JL: ( in sotto voce )"Yeah, getting rid of imaginative houses does simplify things."
At the Harvard Shop
JL: "Do you have any Harvard shirts with the logo that are funny?"
(Blank expression from girl at counter. Looks to guy stocking hoodies)
Guy:"Sorry, I don't think so. We're very sober here."
JL: "Nothing? Nothing like 'If it were easy, it'd be Yale'?"
Girl: "That statement's true, how is it funny?"
At Hidden Sweets, also in Cambridge, MA
JL: "Are there any funny Harvard shirts here?" JML
Sales Representative #2: "Harvard? Nah? But we got alot of funny Boston shirts, like one that's says 'Wicked Pissah'"

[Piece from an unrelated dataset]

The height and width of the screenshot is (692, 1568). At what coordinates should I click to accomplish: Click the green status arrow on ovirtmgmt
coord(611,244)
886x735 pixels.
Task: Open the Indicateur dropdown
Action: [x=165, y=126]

JL: "But none from Harvard?"
Sales Representative #2: "Don't think so."
JL: "How about a Harvard shirt that's spelled Hahvahd?
Sales Representative #2: "How's that different from its regular spelling?
JL: "No, with like h's for the r's."
Sales Representative #2: "Oh yeah, we did have shirts like those, but we ran out of them."
JL: "Any time you might get them back in stock?"
Sales Representative #2: "Probably not. We got them that way cause the printer made a mistake."
JL: (Runs out and gives Harvard campus middle finger)
I think years of blue-blooded elitism and also blue-blooded inbreeding has rendered the parts of the neural limbic system associated with laughter obsolete with some of our Cambridge brothers. I miss UChicago's witty self-deprecation. With that, you knew you were nerdy, your school is soul-crushing, and you're damn proud of that.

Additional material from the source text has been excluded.